Records excerpted from a collection:
Segment Open

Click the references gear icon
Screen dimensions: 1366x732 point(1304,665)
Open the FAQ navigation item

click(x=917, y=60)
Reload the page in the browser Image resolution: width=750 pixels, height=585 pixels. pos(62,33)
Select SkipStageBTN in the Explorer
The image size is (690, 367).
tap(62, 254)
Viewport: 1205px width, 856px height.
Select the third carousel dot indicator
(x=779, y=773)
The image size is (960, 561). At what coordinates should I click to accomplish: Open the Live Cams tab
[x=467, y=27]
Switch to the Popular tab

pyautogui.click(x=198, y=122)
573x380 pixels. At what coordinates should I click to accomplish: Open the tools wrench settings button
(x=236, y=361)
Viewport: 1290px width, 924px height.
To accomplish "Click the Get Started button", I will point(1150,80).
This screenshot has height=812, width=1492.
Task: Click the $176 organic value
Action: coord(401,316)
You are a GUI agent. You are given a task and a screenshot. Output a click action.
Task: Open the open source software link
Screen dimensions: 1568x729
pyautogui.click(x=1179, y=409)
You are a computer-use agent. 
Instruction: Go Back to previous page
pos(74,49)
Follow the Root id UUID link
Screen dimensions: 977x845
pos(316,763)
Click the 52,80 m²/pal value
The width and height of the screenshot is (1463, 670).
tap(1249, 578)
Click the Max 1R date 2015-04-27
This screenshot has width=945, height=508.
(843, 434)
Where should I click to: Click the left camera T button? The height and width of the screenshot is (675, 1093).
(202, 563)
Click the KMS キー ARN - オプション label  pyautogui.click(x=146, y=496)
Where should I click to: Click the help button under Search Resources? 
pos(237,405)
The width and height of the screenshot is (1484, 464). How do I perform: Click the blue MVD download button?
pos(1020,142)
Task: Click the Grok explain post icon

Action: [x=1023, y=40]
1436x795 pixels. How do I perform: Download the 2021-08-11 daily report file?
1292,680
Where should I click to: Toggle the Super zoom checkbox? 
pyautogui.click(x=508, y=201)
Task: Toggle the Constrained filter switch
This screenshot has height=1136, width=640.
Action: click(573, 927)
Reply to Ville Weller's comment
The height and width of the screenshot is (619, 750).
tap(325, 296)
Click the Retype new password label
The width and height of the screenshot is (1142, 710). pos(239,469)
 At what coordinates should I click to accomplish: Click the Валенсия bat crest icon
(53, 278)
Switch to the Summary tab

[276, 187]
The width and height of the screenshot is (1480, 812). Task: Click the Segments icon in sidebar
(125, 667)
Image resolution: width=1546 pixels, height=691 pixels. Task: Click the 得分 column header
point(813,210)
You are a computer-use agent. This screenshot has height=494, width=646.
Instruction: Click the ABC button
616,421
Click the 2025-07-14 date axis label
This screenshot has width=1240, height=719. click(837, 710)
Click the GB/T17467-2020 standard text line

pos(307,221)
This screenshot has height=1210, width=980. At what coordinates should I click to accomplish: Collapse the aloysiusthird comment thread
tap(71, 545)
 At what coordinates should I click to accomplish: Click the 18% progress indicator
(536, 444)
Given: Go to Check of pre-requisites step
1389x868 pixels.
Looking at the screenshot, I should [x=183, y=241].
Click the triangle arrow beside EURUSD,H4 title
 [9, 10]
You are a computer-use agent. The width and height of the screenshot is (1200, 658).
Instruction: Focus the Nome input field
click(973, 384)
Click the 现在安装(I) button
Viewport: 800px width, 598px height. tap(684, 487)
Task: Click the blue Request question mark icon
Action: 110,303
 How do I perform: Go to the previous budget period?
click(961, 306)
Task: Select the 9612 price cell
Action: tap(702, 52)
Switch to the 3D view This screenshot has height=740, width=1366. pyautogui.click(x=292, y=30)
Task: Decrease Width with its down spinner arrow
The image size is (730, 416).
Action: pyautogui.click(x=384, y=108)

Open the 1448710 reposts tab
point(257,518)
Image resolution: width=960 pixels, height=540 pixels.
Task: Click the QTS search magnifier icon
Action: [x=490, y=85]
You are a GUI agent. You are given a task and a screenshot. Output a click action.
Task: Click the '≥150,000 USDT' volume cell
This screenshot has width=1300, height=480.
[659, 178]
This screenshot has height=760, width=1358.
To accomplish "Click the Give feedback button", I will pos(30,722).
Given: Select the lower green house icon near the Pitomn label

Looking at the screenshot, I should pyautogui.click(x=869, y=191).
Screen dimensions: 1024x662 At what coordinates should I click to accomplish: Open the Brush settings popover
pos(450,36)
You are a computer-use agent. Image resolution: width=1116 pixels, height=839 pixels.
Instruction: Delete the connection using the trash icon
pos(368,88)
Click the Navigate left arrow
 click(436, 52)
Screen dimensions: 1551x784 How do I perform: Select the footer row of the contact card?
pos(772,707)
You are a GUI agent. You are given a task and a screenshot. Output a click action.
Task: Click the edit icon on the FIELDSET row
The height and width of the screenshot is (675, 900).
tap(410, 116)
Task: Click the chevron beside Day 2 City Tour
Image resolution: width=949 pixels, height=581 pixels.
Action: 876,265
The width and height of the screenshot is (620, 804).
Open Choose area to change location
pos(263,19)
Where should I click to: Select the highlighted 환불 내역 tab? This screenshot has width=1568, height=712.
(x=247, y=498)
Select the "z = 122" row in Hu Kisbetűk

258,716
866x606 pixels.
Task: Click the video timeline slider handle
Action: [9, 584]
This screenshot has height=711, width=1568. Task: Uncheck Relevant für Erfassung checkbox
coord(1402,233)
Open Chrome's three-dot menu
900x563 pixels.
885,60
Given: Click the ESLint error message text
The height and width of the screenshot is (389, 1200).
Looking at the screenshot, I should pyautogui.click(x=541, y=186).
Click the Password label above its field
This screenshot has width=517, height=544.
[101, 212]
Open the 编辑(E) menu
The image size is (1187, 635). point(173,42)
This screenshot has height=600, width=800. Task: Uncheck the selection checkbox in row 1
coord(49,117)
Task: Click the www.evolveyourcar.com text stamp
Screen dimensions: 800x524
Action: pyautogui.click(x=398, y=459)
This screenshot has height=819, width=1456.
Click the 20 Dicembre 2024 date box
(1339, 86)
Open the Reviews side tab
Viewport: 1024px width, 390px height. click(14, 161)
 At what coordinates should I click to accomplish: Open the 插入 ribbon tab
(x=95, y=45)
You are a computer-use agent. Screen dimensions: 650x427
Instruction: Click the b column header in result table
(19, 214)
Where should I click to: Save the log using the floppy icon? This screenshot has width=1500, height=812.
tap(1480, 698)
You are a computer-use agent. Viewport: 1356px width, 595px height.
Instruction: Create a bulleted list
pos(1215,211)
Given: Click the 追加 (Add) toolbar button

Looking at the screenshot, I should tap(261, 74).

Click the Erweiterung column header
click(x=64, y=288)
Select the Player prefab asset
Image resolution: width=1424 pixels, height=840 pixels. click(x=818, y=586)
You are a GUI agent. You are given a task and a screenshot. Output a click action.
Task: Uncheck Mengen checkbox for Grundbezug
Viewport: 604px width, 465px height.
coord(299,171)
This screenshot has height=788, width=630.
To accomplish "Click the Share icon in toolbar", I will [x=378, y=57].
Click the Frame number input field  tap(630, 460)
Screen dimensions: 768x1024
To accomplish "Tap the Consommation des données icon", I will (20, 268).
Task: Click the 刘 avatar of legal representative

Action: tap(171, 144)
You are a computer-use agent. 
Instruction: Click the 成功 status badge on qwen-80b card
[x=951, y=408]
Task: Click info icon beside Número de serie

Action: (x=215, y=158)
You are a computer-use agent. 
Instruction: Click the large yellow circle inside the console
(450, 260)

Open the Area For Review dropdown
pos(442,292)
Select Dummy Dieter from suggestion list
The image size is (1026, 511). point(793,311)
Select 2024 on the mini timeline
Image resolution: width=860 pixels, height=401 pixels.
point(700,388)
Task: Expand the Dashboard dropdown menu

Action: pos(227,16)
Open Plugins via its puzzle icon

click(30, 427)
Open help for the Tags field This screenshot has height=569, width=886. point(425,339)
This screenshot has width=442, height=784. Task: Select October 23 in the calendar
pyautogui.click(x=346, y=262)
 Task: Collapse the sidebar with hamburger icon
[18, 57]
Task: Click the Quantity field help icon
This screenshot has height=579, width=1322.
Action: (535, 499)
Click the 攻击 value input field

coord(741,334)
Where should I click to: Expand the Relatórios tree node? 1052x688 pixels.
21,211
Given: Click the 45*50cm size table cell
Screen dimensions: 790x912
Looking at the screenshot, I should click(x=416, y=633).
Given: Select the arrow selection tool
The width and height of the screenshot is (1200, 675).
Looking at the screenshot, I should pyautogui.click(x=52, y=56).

Segment Closed

#### [Task details]
Among the entries above, copy exactly only the lines starting with the one containing "You are a computer-use agent. The" and going through the one containing "Task: Click the '≥150,000 USDT' volume cell", both ends included.

#### [Result of the task]
You are a computer-use agent. The width and height of the screenshot is (1200, 658).
Instruction: Focus the Nome input field
click(973, 384)
Click the 现在安装(I) button
Viewport: 800px width, 598px height. tap(684, 487)
Task: Click the blue Request question mark icon
Action: 110,303
 How do I perform: Go to the previous budget period?
click(961, 306)
Task: Select the 9612 price cell
Action: tap(702, 52)
Switch to the 3D view This screenshot has height=740, width=1366. pyautogui.click(x=292, y=30)
Task: Decrease Width with its down spinner arrow
The image size is (730, 416).
Action: pyautogui.click(x=384, y=108)

Open the 1448710 reposts tab
point(257,518)
Image resolution: width=960 pixels, height=540 pixels.
Task: Click the QTS search magnifier icon
Action: [x=490, y=85]
You are a GUI agent. You are given a task and a screenshot. Output a click action.
Task: Click the '≥150,000 USDT' volume cell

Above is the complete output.